*STORED DATA:*
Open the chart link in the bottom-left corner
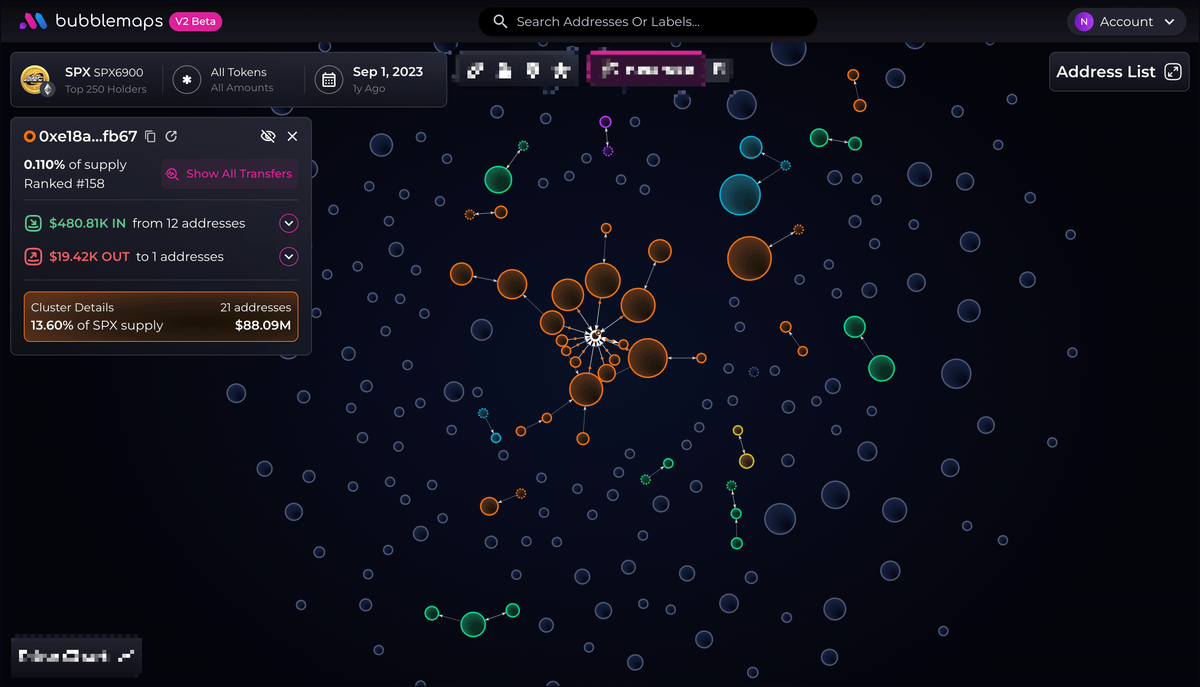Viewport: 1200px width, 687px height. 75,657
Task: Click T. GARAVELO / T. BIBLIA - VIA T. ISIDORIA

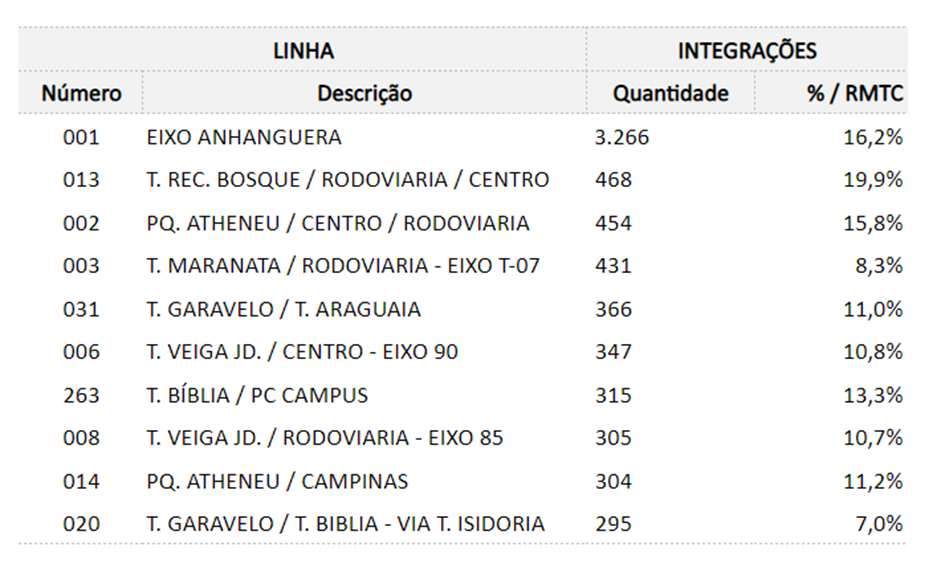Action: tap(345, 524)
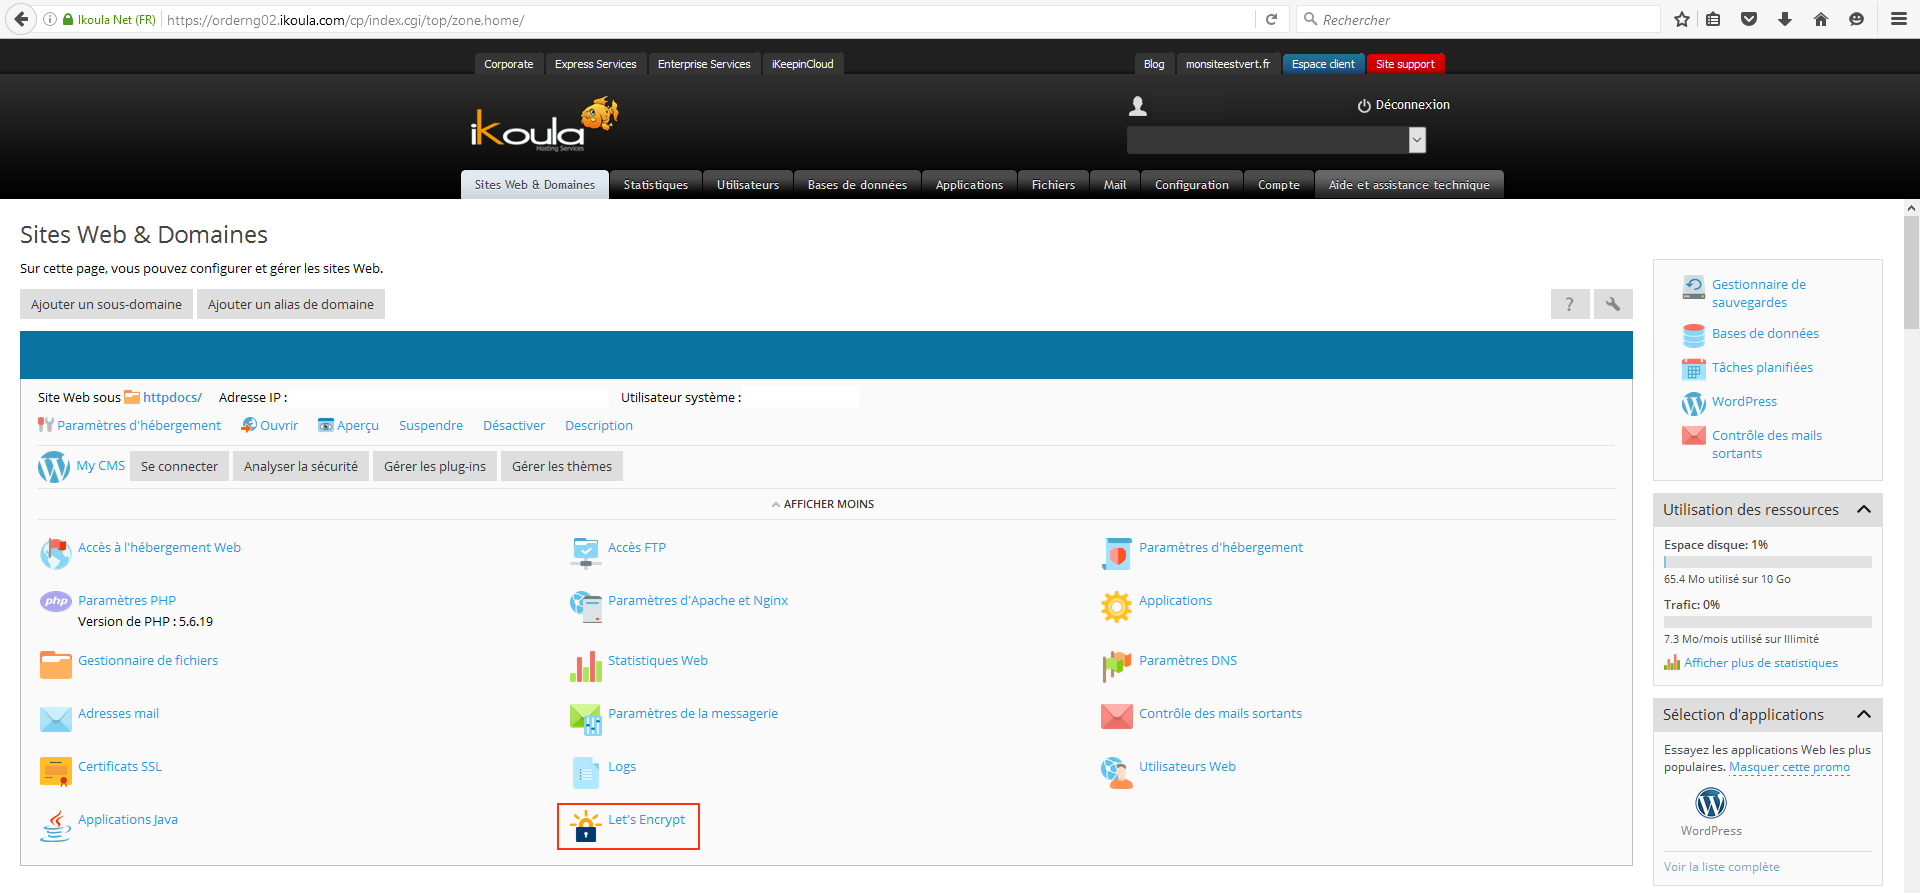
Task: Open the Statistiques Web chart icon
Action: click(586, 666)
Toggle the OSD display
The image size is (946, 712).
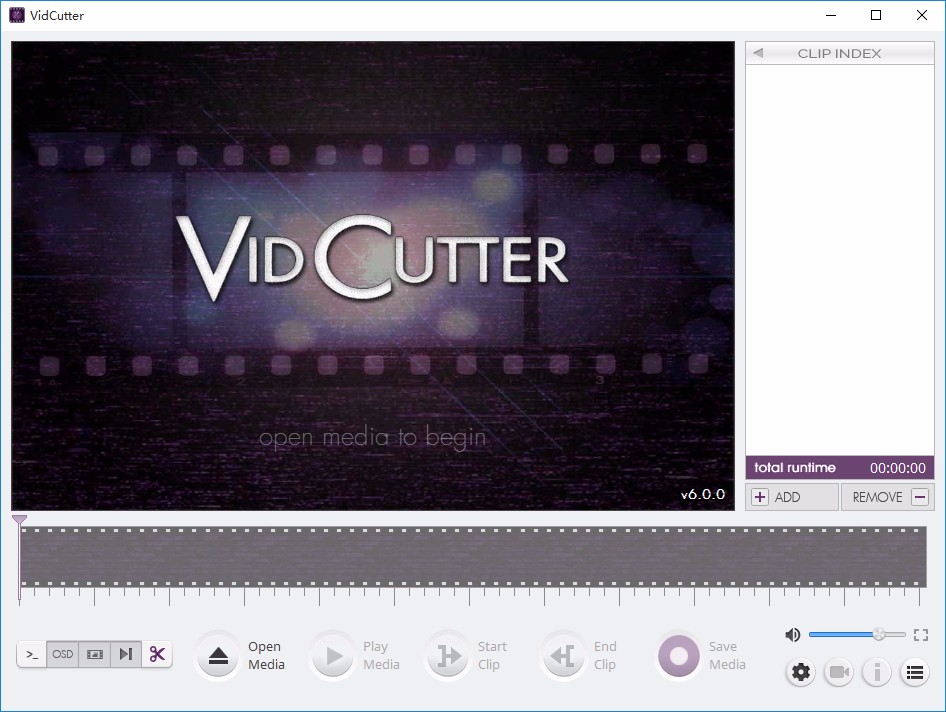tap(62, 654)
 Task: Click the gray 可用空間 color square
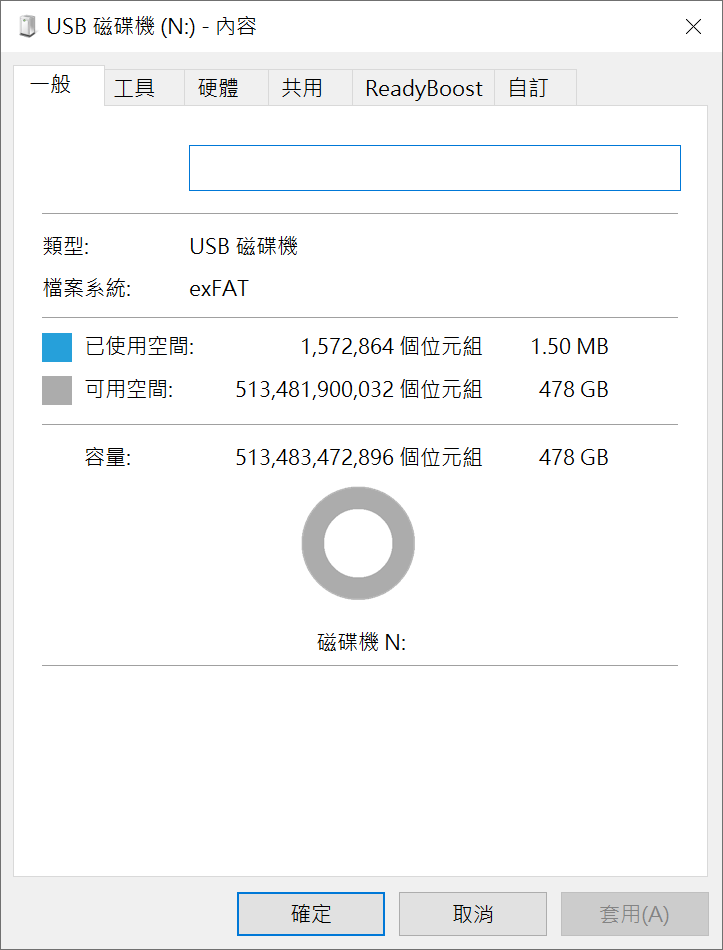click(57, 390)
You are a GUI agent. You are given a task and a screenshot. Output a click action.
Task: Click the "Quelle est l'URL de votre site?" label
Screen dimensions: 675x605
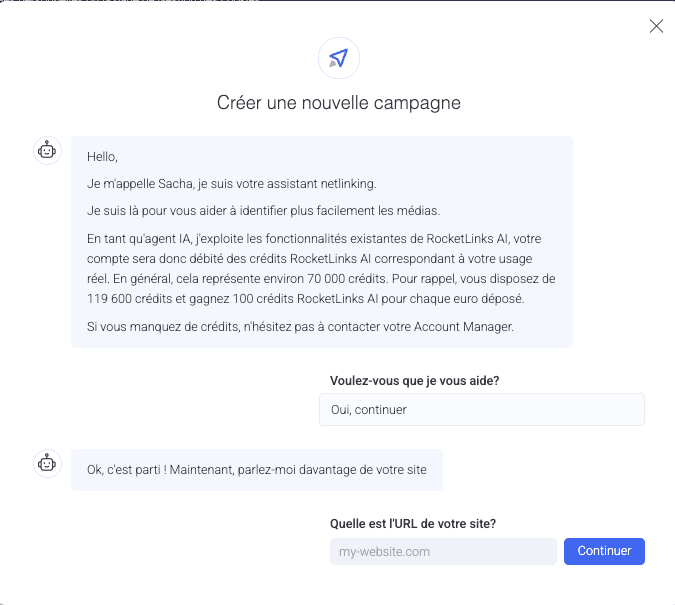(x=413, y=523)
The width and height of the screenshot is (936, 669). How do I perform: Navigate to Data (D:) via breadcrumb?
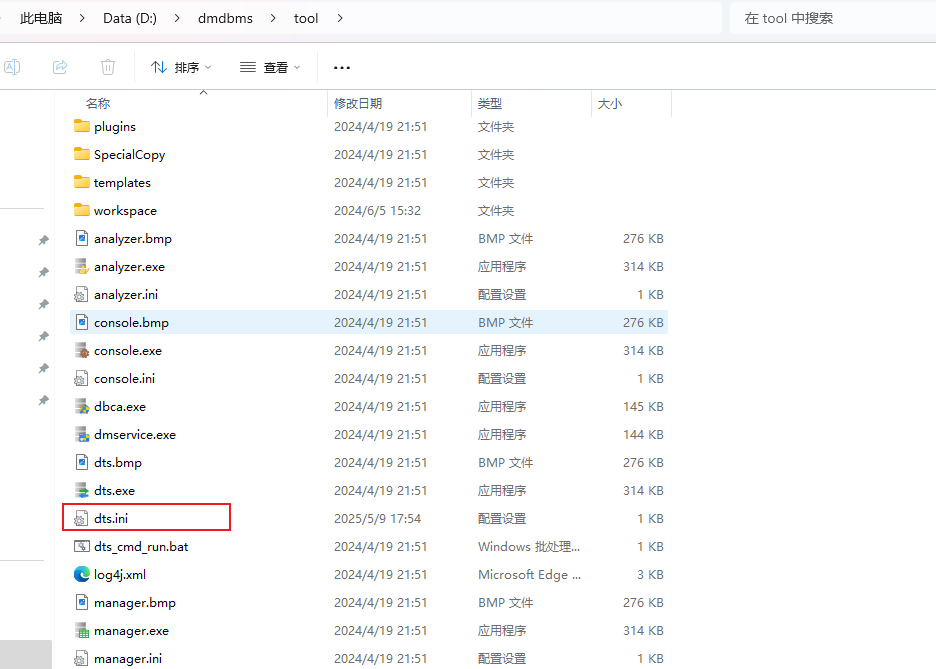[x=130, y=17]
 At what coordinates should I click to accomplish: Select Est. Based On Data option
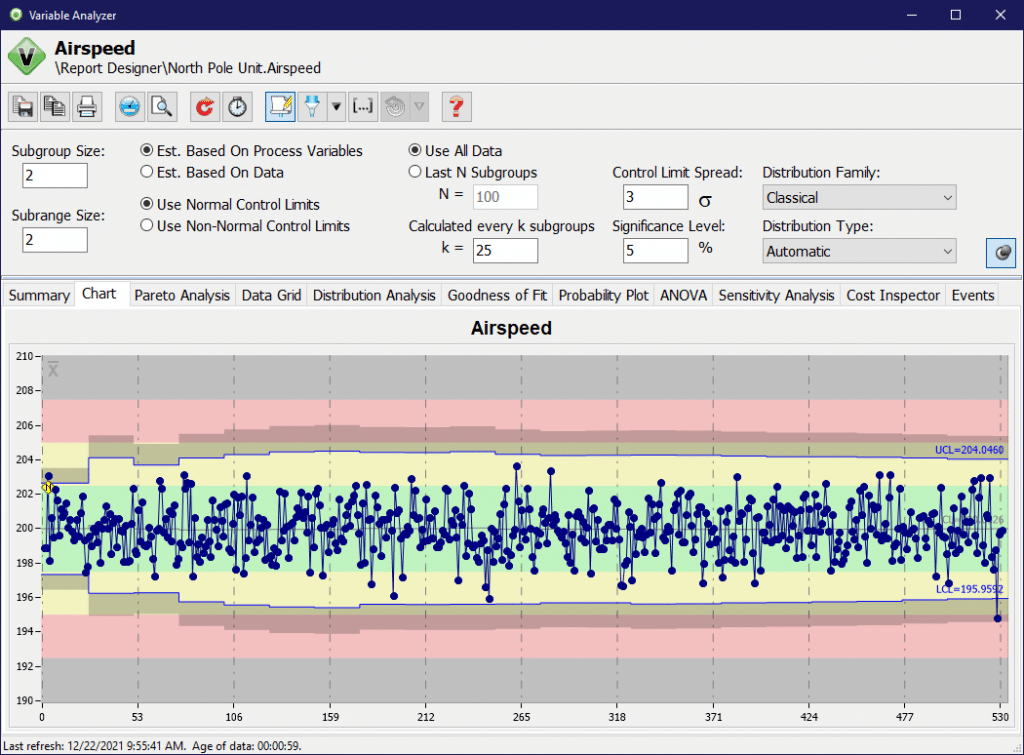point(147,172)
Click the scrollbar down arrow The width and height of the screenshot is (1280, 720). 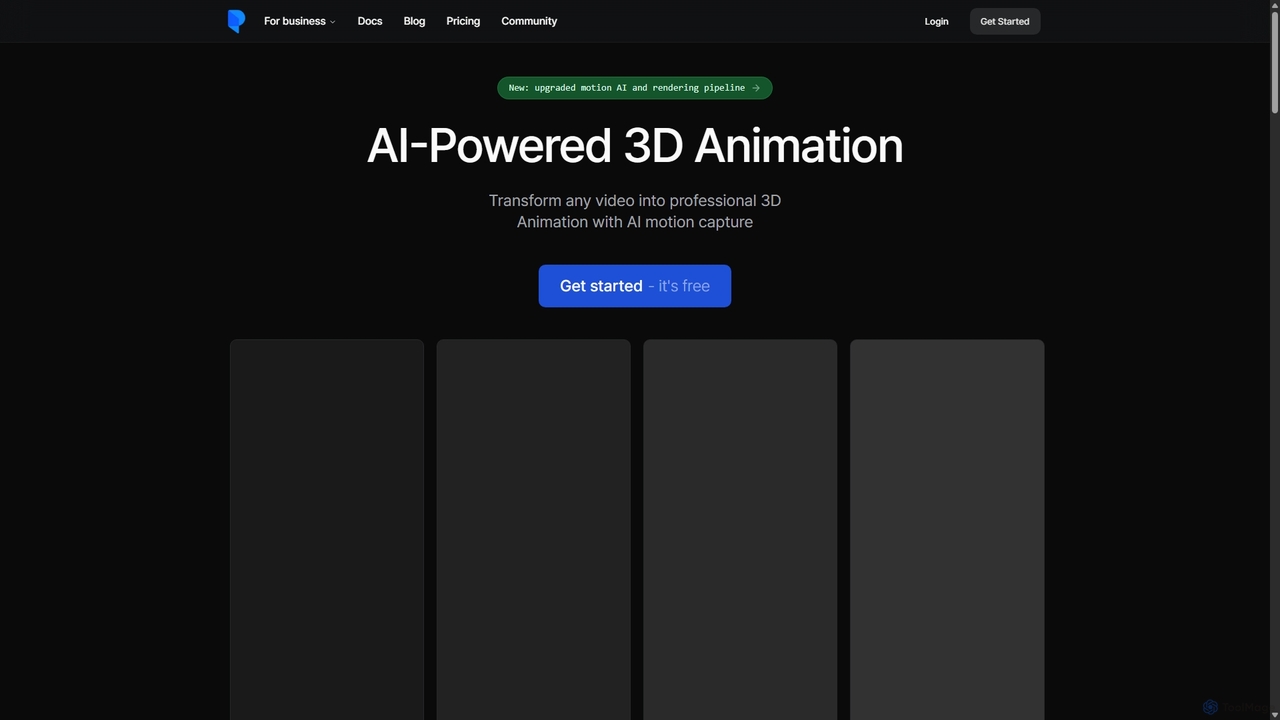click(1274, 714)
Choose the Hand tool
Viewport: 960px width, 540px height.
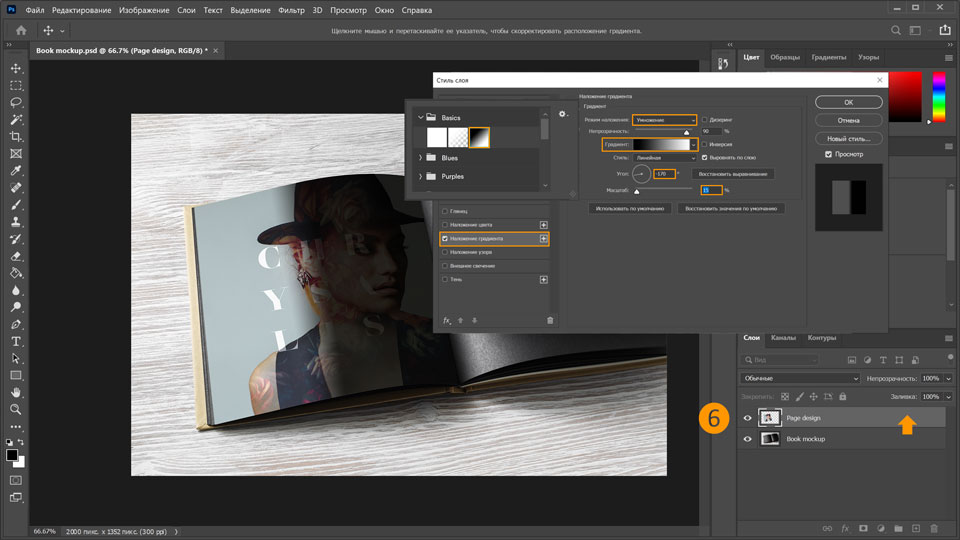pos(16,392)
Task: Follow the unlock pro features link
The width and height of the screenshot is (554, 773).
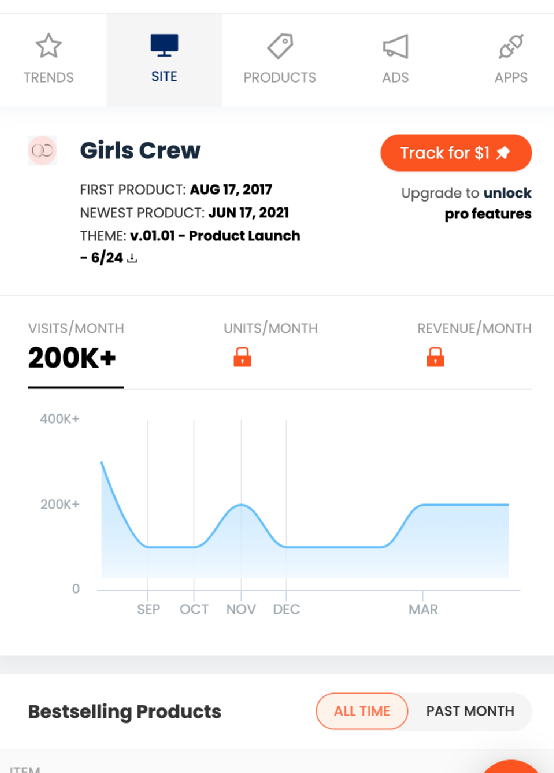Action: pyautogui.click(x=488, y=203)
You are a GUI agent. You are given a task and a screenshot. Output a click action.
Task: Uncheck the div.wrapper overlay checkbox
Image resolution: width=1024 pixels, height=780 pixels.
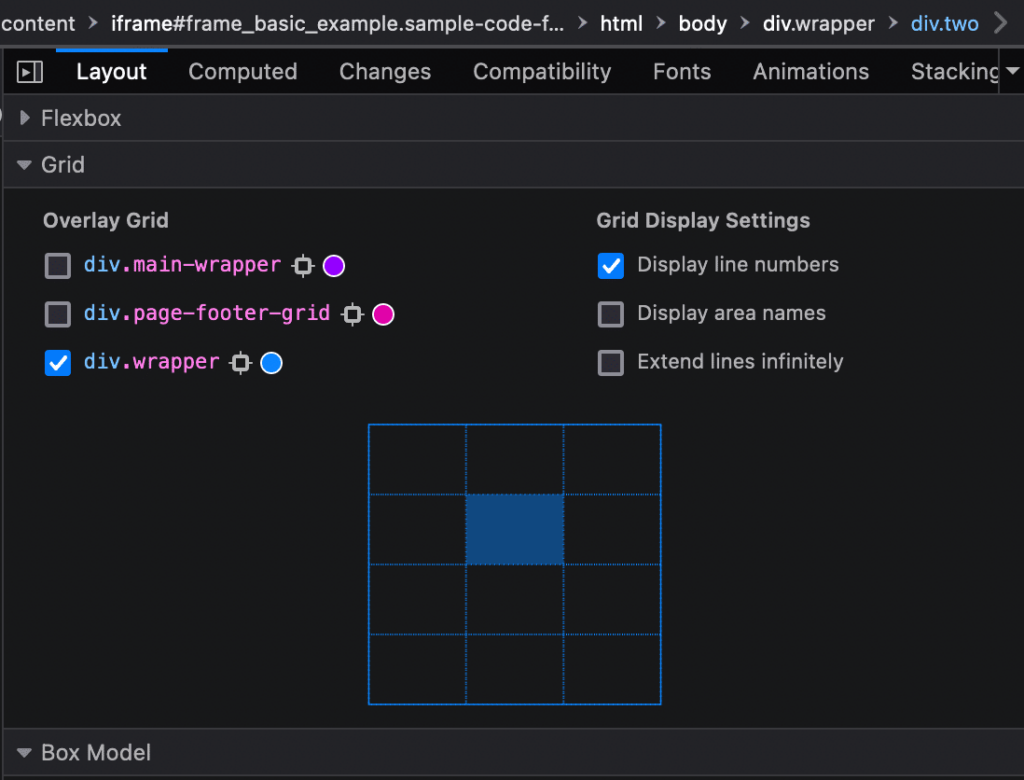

*WHAT TO PRODUCE:* Can you update the entries from the line containing "Task: Follow the unlock pro features link" through the end of the entries, inclusive, so that "overlay" becomes "modal" and nothing else changes? Leave the pictures out of your answer.

*RESULT OF THIS TASK:*
Task: Follow the unlock pro features link
The width and height of the screenshot is (554, 773).
Action: pyautogui.click(x=488, y=203)
You are a GUI agent. You are given a task and a screenshot. Output a click action.
Task: Uncheck the div.wrapper modal checkbox
Image resolution: width=1024 pixels, height=780 pixels.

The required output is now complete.